Tasks to complete:
- A) According to the innovation policy text, which country would it be timely to have commission an OECD review?
- B) In the innovation policy text, turn the paragraph beginning "The OECD has produced a series" into a short bulleted list of its main facts.

Source extract:
····················
This is a major criticism of current practice.
7. Innovation Policy Overseas
Virtually all developed countries, including OECD members
(and most developing ones), have some kind of national representative
body/council that deals with policy advice and formulation on some (and
increasingly wider) aspects of their ‘national innovation systems’, including
funding and governance issues.
The OECD has produced a series of Reviews of Innovation Policy which
provide a a comprehensive assessment
of the innovation system of individual OECD member, focusing on the role of
government. Thus far, the OECD has reviewed 22 countries: Portugal (in 2019),
Austria (in 2018), Kazakhstan, Norway, Finland, Costa Rica (in 2017), Malaysia, Lithuania,
Luxembourg, Sweden (in 2016), Croatia, France, Korea, Viet Nam (in 2014),
Mexico (in 2013), Slovenia (in 2012), Russia (2011), China, Hungary, Norway (in
2008), Chile (in 2007), Switzerland (in 2006). The OECD provide concrete recommendations on how to
improve policies which impact on innovation performance, including R&D
policies. Each review also identifies good practices from which other countries
can learn. It would be timely for
Ireland to consider commissioning the OECD to carry out such a review.
····················
Extracted records:
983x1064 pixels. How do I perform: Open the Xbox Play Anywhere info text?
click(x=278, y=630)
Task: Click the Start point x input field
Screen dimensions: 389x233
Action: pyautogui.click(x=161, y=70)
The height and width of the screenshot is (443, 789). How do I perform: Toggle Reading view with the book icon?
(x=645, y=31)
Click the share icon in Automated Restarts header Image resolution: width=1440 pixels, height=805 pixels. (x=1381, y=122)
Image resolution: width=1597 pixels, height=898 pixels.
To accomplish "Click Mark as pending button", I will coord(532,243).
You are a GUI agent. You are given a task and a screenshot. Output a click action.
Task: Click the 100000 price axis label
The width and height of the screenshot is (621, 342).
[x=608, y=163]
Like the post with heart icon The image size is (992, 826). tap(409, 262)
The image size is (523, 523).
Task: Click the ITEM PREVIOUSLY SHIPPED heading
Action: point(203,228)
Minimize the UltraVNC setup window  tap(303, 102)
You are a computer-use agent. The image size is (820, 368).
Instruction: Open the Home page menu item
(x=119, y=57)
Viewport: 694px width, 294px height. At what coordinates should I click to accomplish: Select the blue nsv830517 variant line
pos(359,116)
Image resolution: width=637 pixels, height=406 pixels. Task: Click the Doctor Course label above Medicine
····················
Solutions to the exercise:
- A) Ireland.

- B)
- The OECD has produced a series of Reviews of Innovation Policy that assess the innovation system of individual countries, focusing on the role of government.
- Recent reviews include Portugal (2019), Austria (2018), and Kazakhstan, Norway, Finland and Costa Rica (2017). Earlier ones go back to Switzerland (2006).
- The reviews give concrete recommendations on improving policies that affect innovation performance, including R&D policies.
- Each review identifies good practices that other countries can learn from.
- It would be timely for Ireland to consider commissioning such a review.